From ANIMAL PEOPLE, January/February 2007:
LONDON–“Police in Fife have issued a
warning after a wild boar escaped from the
abattoir in St Andrews,” BBC News reported on
November 28, 2006. “The public has been urged
not to approach the animal, which has large tusks
and teeth and may attack if it is cornered or
threatened.”
In truth, any pig can deliver a
bone-crunching bite, and any frightened boar or
sow can become deadly.
But the BBC warning was relatively
understated compared to much recent Fleet Street
hyperbole about feral European boars.


Anonymous activists claiming affiliation
with the Animal Liberation Front in December 2005
released more than 100 European boars from a farm
at Exmoor, then released 45 of the boars again
after they were recaptured.
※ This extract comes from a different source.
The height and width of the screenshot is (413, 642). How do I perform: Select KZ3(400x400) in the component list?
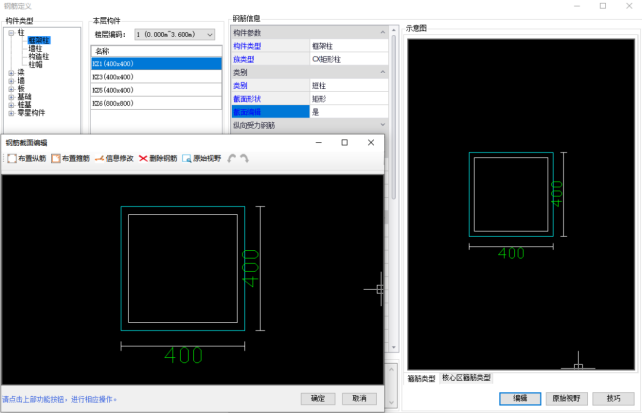click(115, 76)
British news media
have tracked the boars’ movements ever since as
if reporting about an invading army, and have
amplified–and perhaps sensationalized–reports
of feral pig actiivity abroad.
For example, Guardian Berlin
correspondent Jess Smee reported on November 29,
2006 that “A pack of wild boars, trying to
escape from hunters, stormed two small towns in
Bavaria, biting people, knocking down a cyclist
and running amok in a boutique. Fifteen boars
caused damage worth several thousand euros in
Veitshöchheim and Margetshöchheim. Three of the
pack were shot by police. Two others were run
over.”
Alleged fellow Guardian writer Harry
Pearson a few days later, “At Changi golf course
in Singapore they have had to post warning signs
after a pair of 400-pound wild boar took up
residence in the rough. In Malaysia, jungle
pigs are considered a bigger menace to golfers
than poisonous snakes or crocodiles. The porcine
onslaught is also reported in Sweden, Canada and
France. But it is in the U.S. that feral pigs
have carried out their greatest terror campaign
against the creeping menace of golf.”
Doug Moe of the Capital Times, in
Madison, Wisconsin, traced Pearson’s claim
about a “porcine onslaught” against golf back to
a hypothetical remark by a rural Wisconsin
legislator whose antipathy toward feral pigs is
actually rooted in his experience of pigs doing
crop damage to farms.
Elizabeth Nash, Madrid correspondent for
The Independent, was a bit more restrained in
reporting on November 26, 2006 that “The boar
has come down from haunts in the mountains
northwest of the Spanish capital to roam the
leafy avenues and walled mansions of Madrid’s
high-end suburbs. Despite their fearsome tusks
and grumpy character,” Nash stipulated, “boars
are not aggressive unless wounded or provoked.”